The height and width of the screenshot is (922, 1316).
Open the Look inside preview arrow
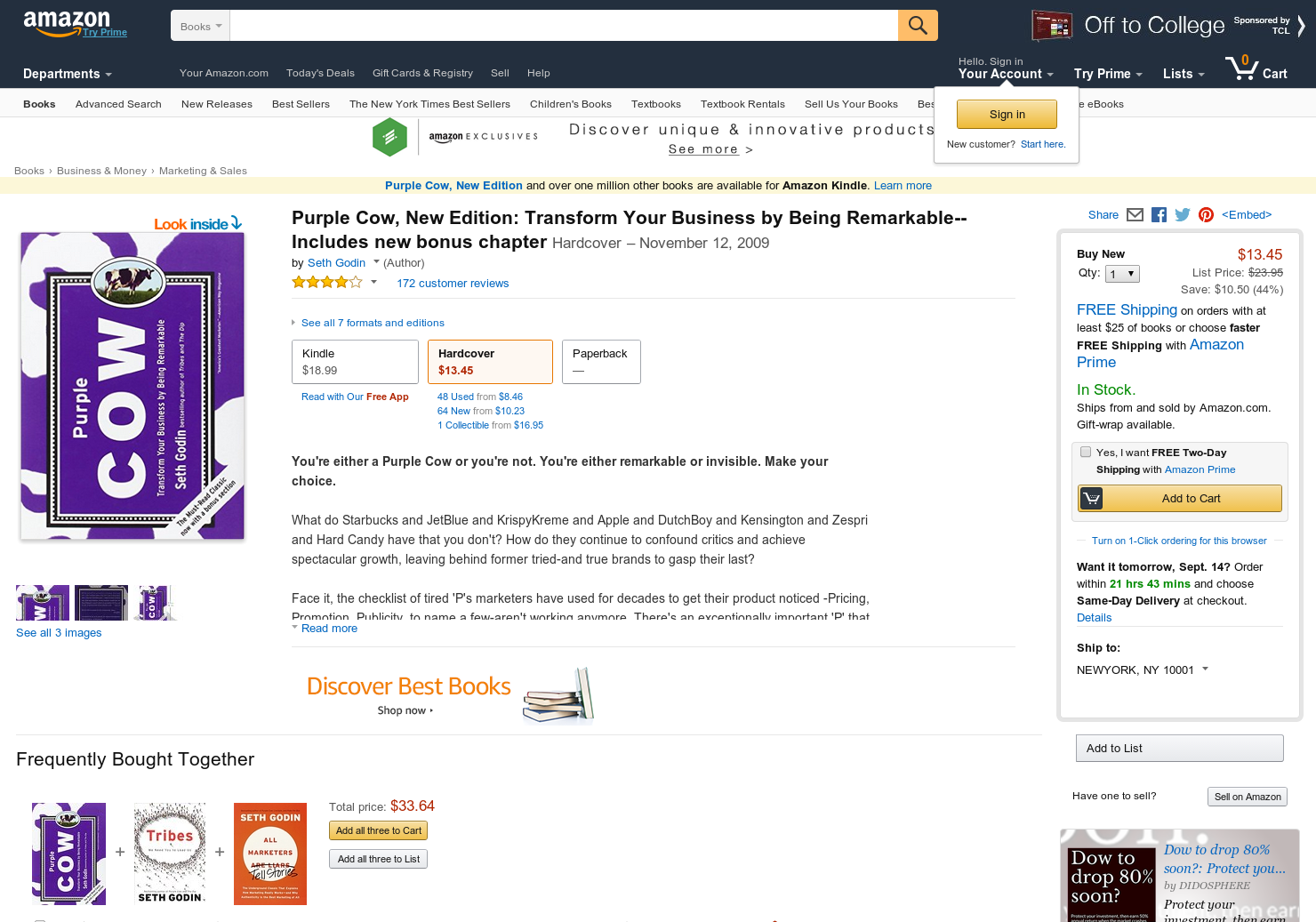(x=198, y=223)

* * *

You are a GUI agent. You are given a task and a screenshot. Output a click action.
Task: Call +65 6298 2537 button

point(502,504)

→ **Given instruction**
Rewrite the entries from the line with "The height and" up to and including the line with "(x=198, y=223)", substituting "preview button" for "preview arrow" and keeping everything else the same. Omit the pictures from your answer.

→ **Exercise response**
The height and width of the screenshot is (922, 1316).
Open the Look inside preview button
(x=198, y=223)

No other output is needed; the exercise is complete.